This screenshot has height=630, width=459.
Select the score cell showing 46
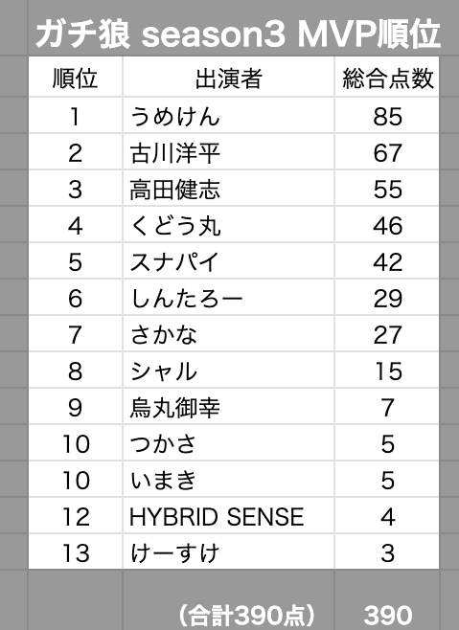point(387,225)
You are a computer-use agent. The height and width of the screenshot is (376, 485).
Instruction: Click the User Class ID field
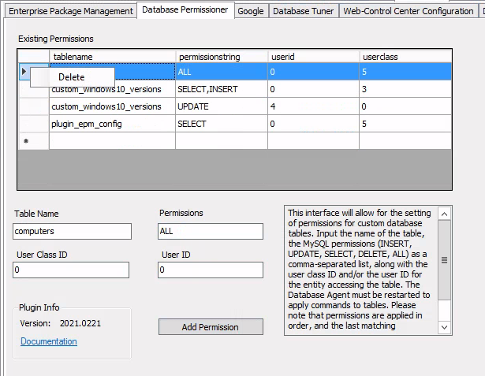point(71,270)
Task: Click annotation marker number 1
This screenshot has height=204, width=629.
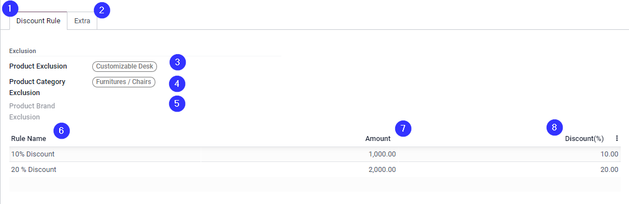Action: click(x=10, y=8)
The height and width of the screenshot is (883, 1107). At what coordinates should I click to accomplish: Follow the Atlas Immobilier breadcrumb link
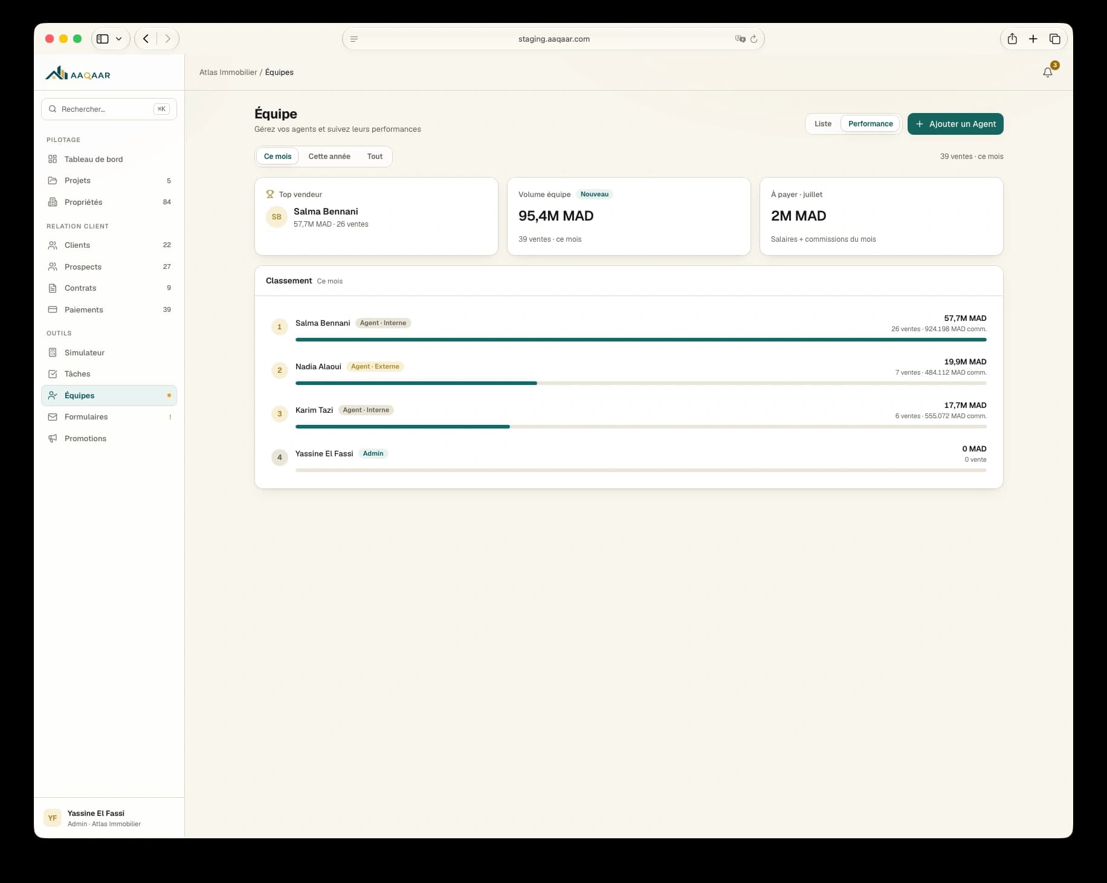pyautogui.click(x=228, y=73)
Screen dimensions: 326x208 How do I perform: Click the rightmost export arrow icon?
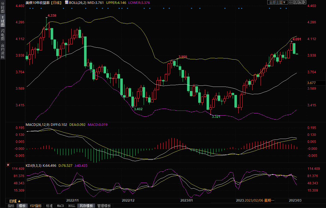(x=304, y=2)
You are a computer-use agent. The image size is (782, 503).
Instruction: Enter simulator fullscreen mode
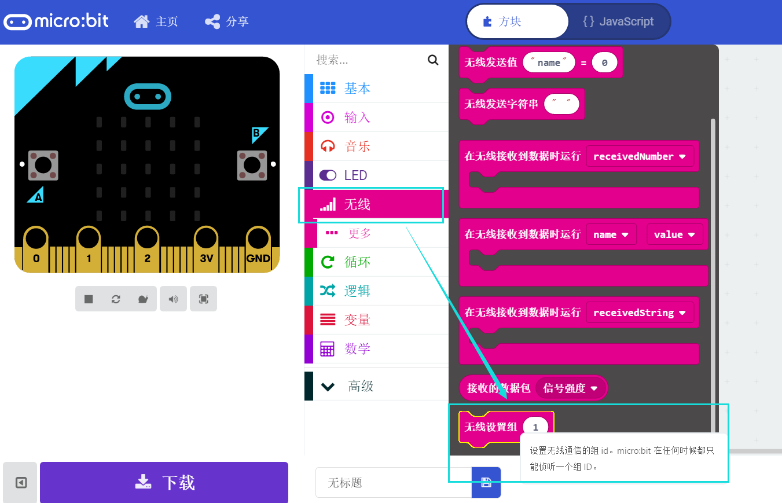tap(203, 299)
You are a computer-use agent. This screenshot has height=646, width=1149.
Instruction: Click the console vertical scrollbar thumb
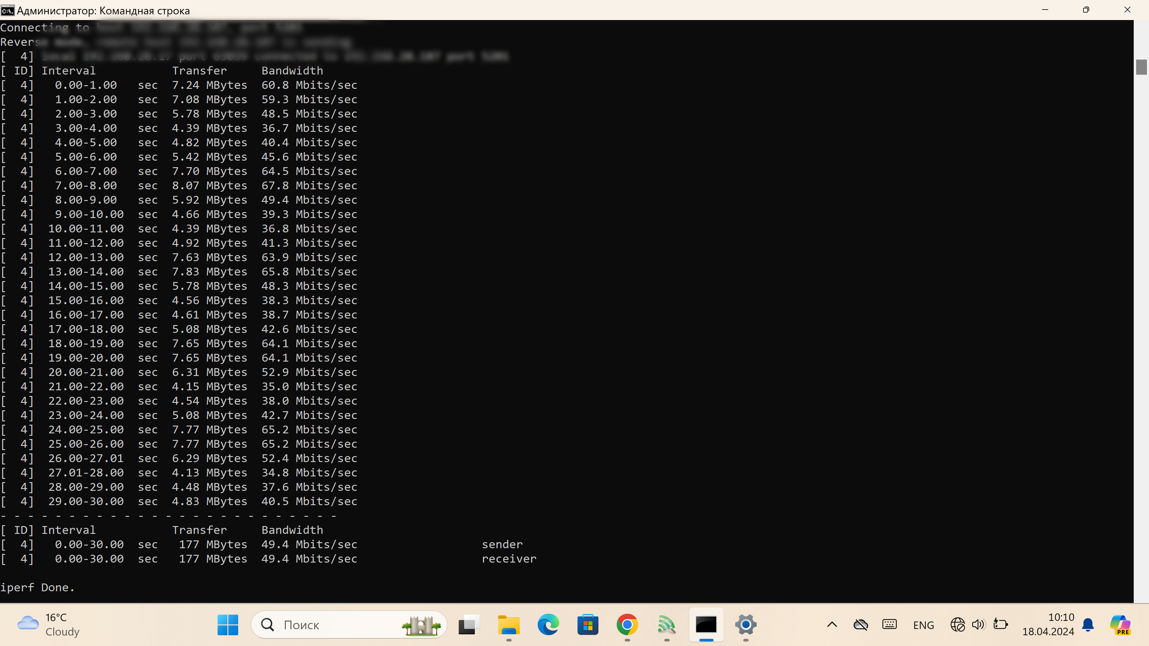[1141, 67]
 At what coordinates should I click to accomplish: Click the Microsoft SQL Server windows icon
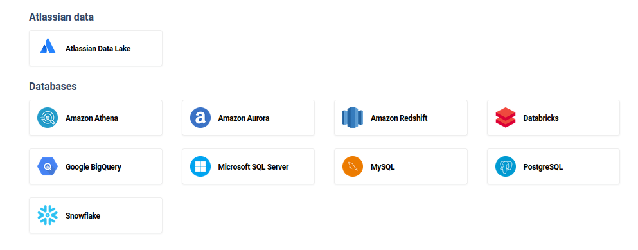[200, 166]
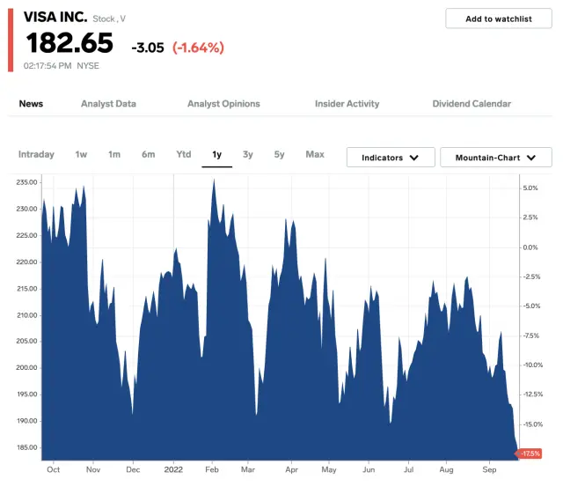The image size is (563, 494).
Task: Click the VISA INC. stock title
Action: (55, 17)
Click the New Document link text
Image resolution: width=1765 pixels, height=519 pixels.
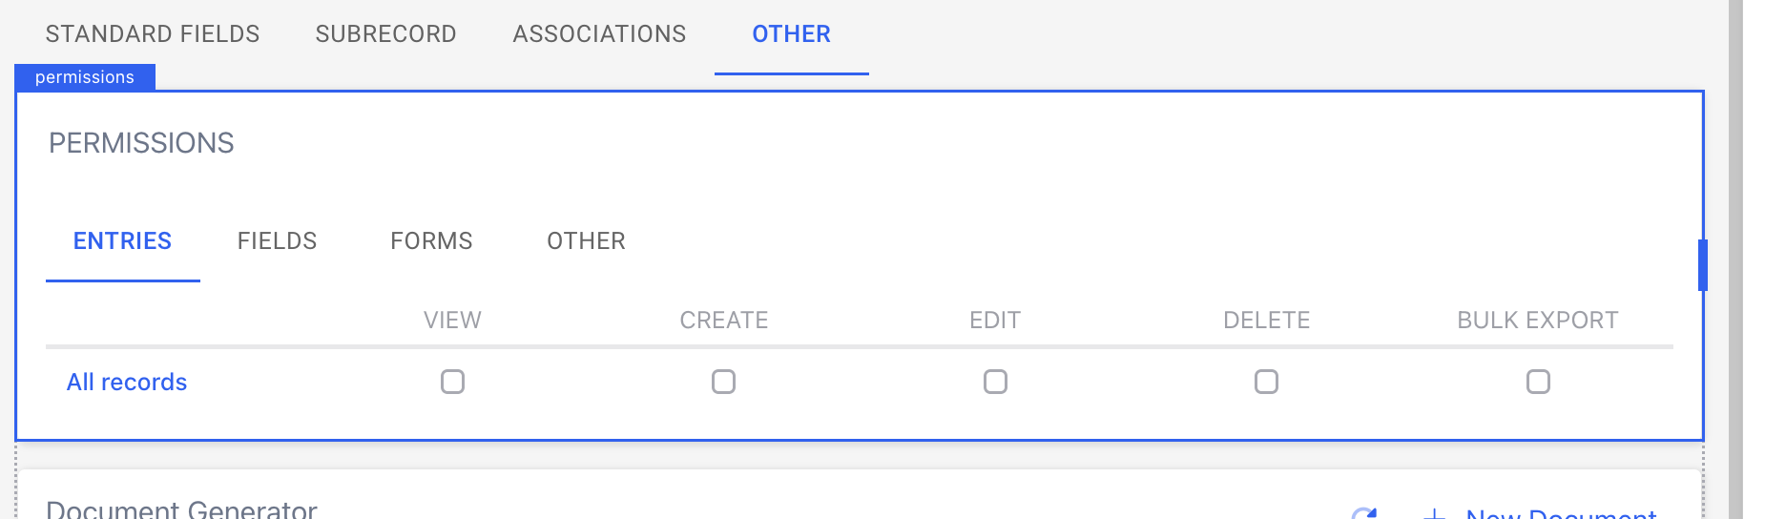click(1561, 513)
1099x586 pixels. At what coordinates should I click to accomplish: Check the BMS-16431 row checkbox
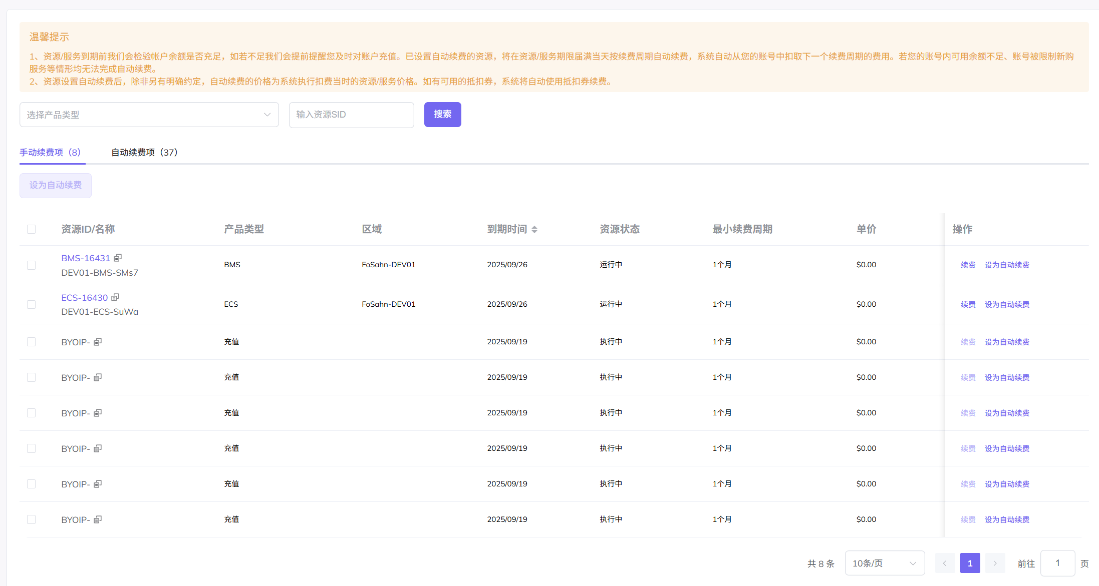(32, 265)
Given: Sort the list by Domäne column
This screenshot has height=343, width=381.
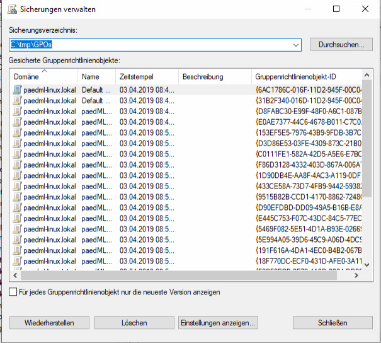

#### [Required task]
Recast every line of the listing above as a numbered list, skipping any blank lines. Leave the pictures out.

#### [Full output]
1. This screenshot has height=630, width=459.
2. Select the score cell showing 46
3. point(387,225)
4. You are a computer-use agent. The height and width of the screenshot is (376, 485).
5. Instruction: Click the User Class ID field
6. point(71,270)
7. Task: Click annotation marker number 1
8. This screenshot has height=204, width=629.
9. Action: click(x=10, y=8)
10. The height and width of the screenshot is (883, 1107). At what coordinates should I click to accomplish: Follow the Atlas Immobilier breadcrumb link
11. pyautogui.click(x=228, y=73)
12. Screen dimensions: 326x208 How do I perform: Click the rightmost export arrow icon?
13. (x=304, y=2)
14. You are a computer-use agent. The image size is (782, 503).
15. Instruction: Enter simulator fullscreen mode
16. tap(203, 299)
17. You are a computer-use agent. This screenshot has height=646, width=1149.
18. Instruction: Click the console vertical scrollbar thumb
19. [1141, 67]
20.  At what coordinates should I click to accomplish: Click the Microsoft SQL Server windows icon
21. [200, 166]
22. The image size is (563, 494).
23. Task: Click the VISA INC. stock title
24. Action: (55, 17)
25. Click the New Document link text
26. Image resolution: width=1765 pixels, height=519 pixels.
27. click(1561, 513)
28. 1099x586 pixels. At what coordinates should I click to accomplish: Check the BMS-16431 row checkbox
29. (32, 265)
30. Given: Sort the list by Domäne column
31. This screenshot has height=343, width=381.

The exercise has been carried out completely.